BEGIN

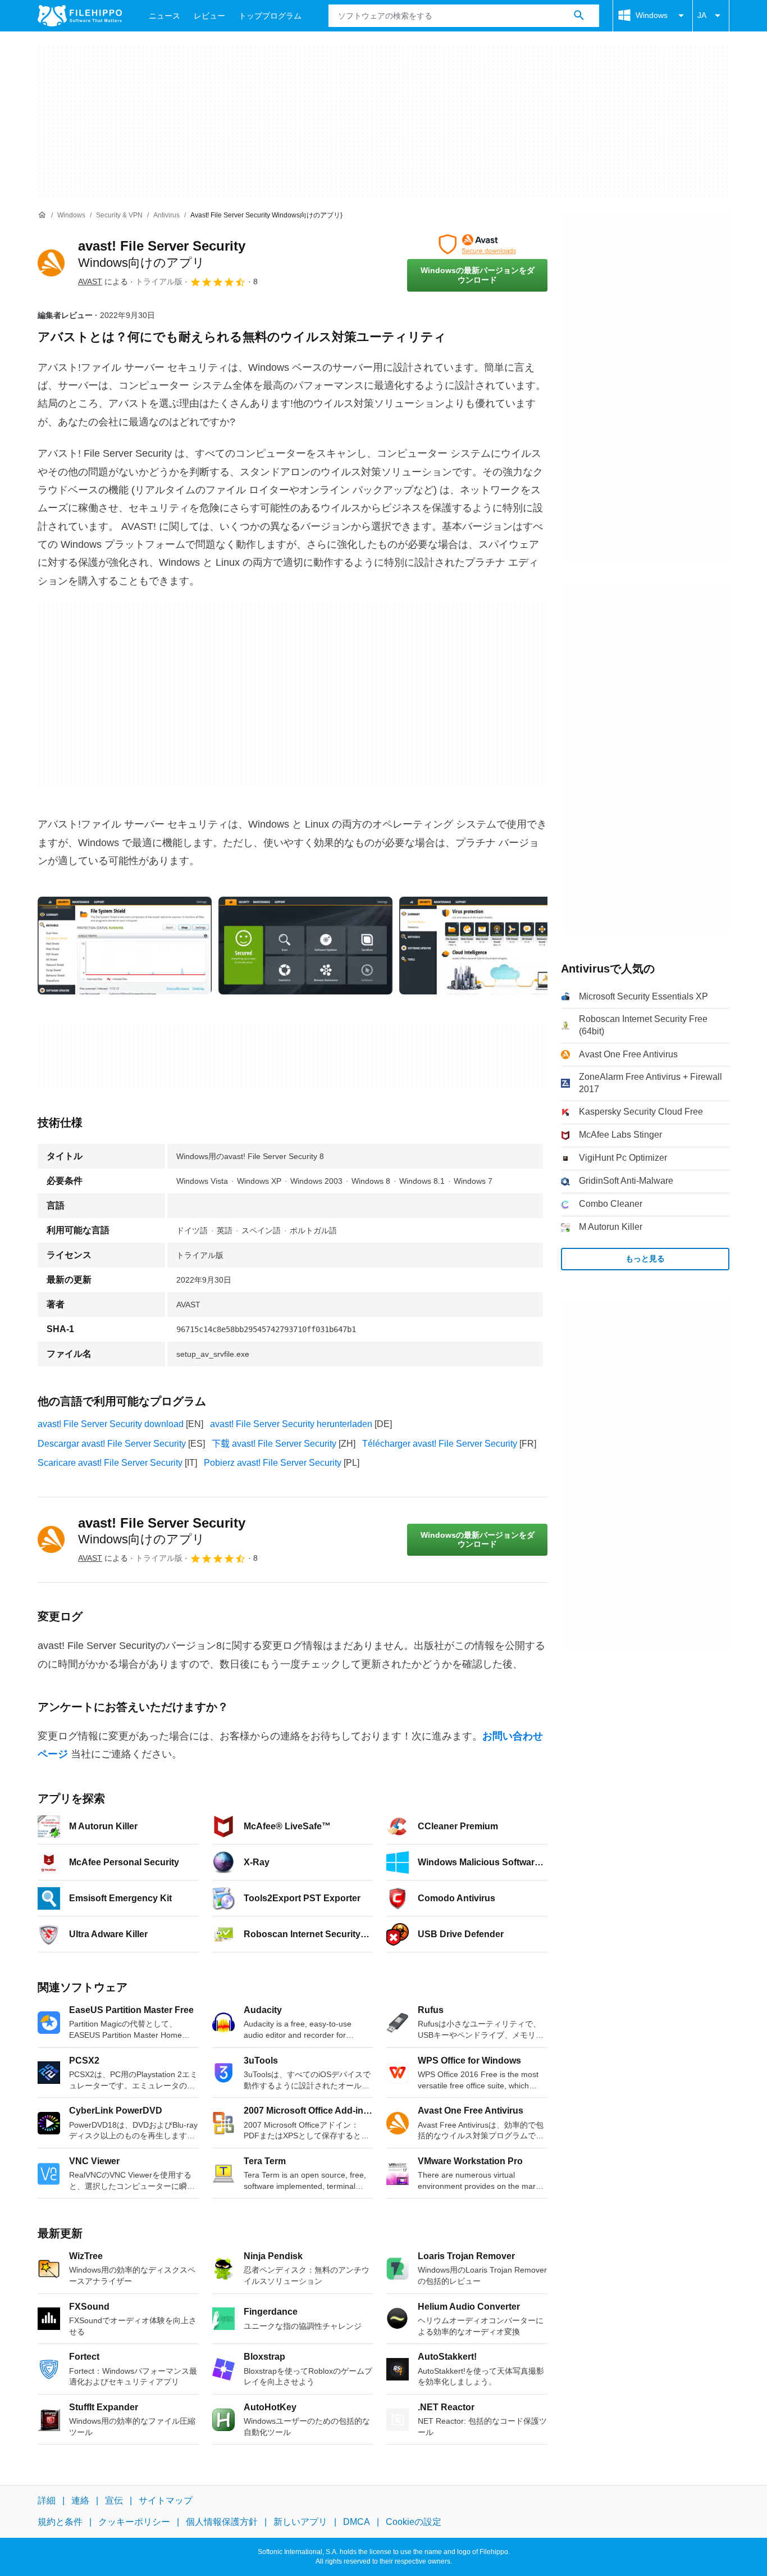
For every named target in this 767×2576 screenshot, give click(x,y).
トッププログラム (270, 15)
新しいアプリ (300, 2522)
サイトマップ (166, 2500)
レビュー (209, 15)
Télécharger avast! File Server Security (439, 1443)
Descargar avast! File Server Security (112, 1443)
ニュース (164, 15)
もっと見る (645, 1258)
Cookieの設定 (413, 2522)
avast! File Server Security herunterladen (291, 1424)
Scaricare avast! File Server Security (110, 1463)
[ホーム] (42, 215)
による (103, 281)
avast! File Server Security (161, 1531)
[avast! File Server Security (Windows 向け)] (51, 262)
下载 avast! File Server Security (274, 1443)
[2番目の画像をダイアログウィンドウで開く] (486, 945)
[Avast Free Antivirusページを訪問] (477, 244)
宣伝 (114, 2500)
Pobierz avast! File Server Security (272, 1463)
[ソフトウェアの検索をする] (579, 15)
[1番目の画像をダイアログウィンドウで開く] (305, 945)
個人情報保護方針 (222, 2522)
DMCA (356, 2522)
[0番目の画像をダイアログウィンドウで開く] (125, 945)
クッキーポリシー (134, 2522)
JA (701, 15)
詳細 (47, 2500)
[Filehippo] (80, 15)
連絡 (80, 2500)
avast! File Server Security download (111, 1424)
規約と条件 (60, 2522)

END

Beginning at the line containing "ニュース (164, 15)", repeat each line exactly through the last line of the entries, and include no other lines.

*Answer box:*
ニュース (164, 15)
もっと見る (645, 1258)
Cookieの設定 (413, 2522)
avast! File Server Security herunterladen (291, 1424)
Scaricare avast! File Server Security (110, 1463)
[ホーム] (42, 215)
による (103, 281)
avast! File Server Security (161, 1531)
[avast! File Server Security (Windows 向け)] (51, 262)
下载 avast! File Server Security (274, 1443)
[2番目の画像をダイアログウィンドウで開く] (486, 945)
[Avast Free Antivirusページを訪問] (477, 244)
宣伝 (114, 2500)
Pobierz avast! File Server Security (272, 1463)
[ソフトウェアの検索をする] (579, 15)
[1番目の画像をダイアログウィンドウで開く] (305, 945)
個人情報保護方針 (222, 2522)
DMCA (356, 2522)
[0番目の画像をダイアログウィンドウで開く] (125, 945)
クッキーポリシー (134, 2522)
JA (701, 15)
詳細 (47, 2500)
[Filehippo] (80, 15)
連絡 (80, 2500)
avast! File Server Security download (111, 1424)
規約と条件 (60, 2522)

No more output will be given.